Researchers found that the mice exposed to the moving light – it was designed to mimic EMDR therapy – exhibited a “clear and persistent” decrease in their fear responses: They were less likely to freeze when they heard the sound again.
The scientists then explored what was happening in the neural circuits of the animals’ brains. They found that the moving light stimulated connections between brain regions in the mice thought to be responsible for sensory processing, and dampened activity in another part of the brain that encodes fear.
The success of EMDR has inspired a number of spinoffs, including Brainspotting, a technique with a large Ottawa following.
Three uOttawa assistant professors have been qualified to teach Brainspotting, which requires clients to identify a point in their visual field, a brainspot, where a memory or emotion is particularly vivid. Two of those psychiatrists, Dr. Jane Evans and Dr. Marjorie Robb, have trained 325 mental health workers in the Ottawa region, including more than 25 psychiatrists, during the past three years.
“The most unlikely psychiatrists are coming and asking, ‘What is this?’” says Prof. Jeanne Talbot, who is also trained to teach Brainspotting but is concentrating her efforts on research. She contends Ottawa may have more therapists trained in Brainspotting than any other city in the world.

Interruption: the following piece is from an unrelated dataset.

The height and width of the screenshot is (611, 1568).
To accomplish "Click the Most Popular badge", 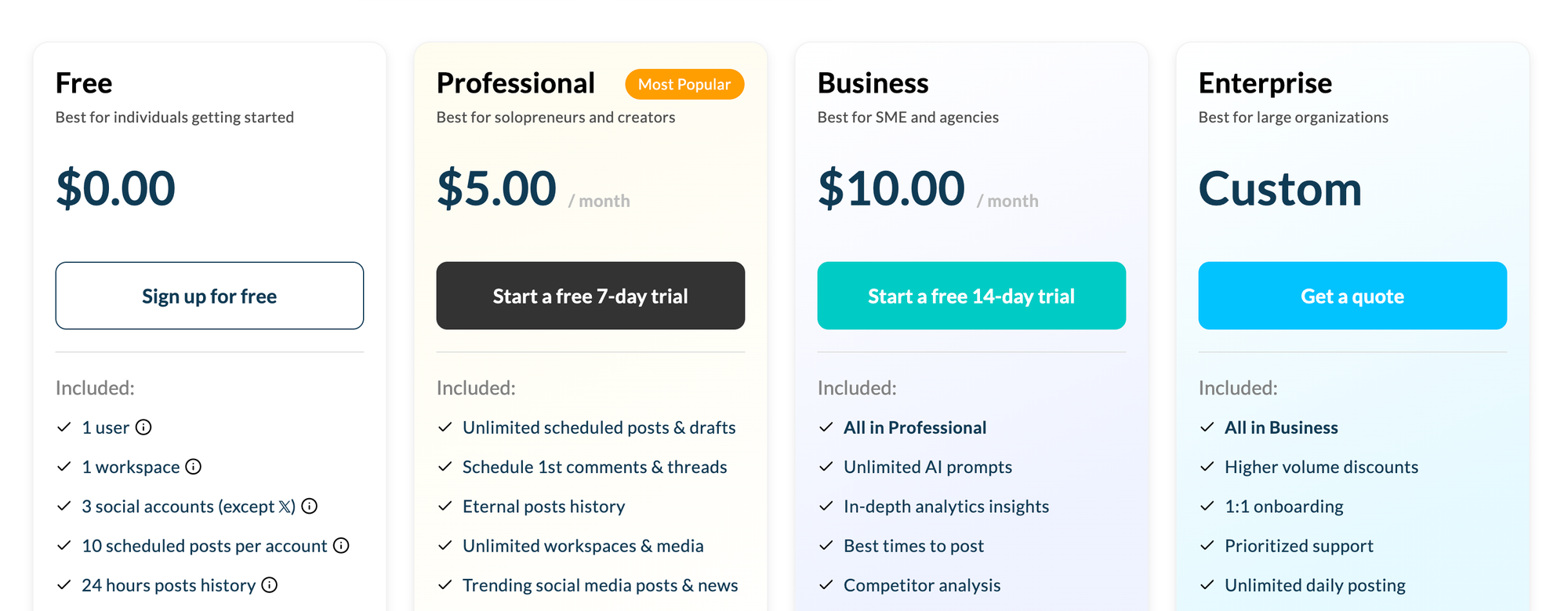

Dr. Talbot was deeply skeptical when first introduced to Brainspotting by her friend, Dr. Evans. She talked about it so much that one night, at a bar, Talbot demanded to see the therapy in action. Her friend invited Talbot to think about something that was deeply upsetting, so Talbot thought about the recent election of U.S. president Donald Trump.
“In my chest,” Talbot told her.
Evans then pulled out a pointer and brought it across her friend’s visual field. She told Talbot to note any change.
“Wouldn’t you know it, she pulls it across to the right part of my visual field and the feeling in my chest goes up,” Talbot remembers. Her eyes flickered at the same time.
Talbot was intrigued. Six weeks later, she enrolled in a training course in Connecticut and was astonished to find everyone else in the course had a similar experience when they practised Brainspotting on each other. Many in the class complained of Trump-related trauma.
“We were doing a lot of Trumpspotting,” Talbot says. “So I came back to Ottawa thinking, ‘What the hell was that?’”
She tested Brainspotting with a few willing patients in her private practice. Many of them found it helpful, Talbot says, and ended up asking her, “What the hell was that?”
One client, a traumatized refugee, told her that every refugee who seeks treatment should have the chance to try it. “It was enough to get me interested, for sure,” she says.
Talbot is now working to produce data to establish Brainspotting’s efficacy and investigate its impact on the brain’s neural networks. Talbot wants to use an EEG and a specialized MRI to better understand what’s happening inside the brain during the therapy.
One theory holds that Brainspotting exerts a similar effect on the brain as mindfulness meditation, which helps to regulate emotions.
Talbot says Brainspotting and other EMDR-inspired psychotherapies hold tremendous potential, but she warns that building scientific evidence in support of them will take time: “There’s the possibility of a true paradigm shift in what traditional medicine has to offer individuals with trauma, but it’s slow process.”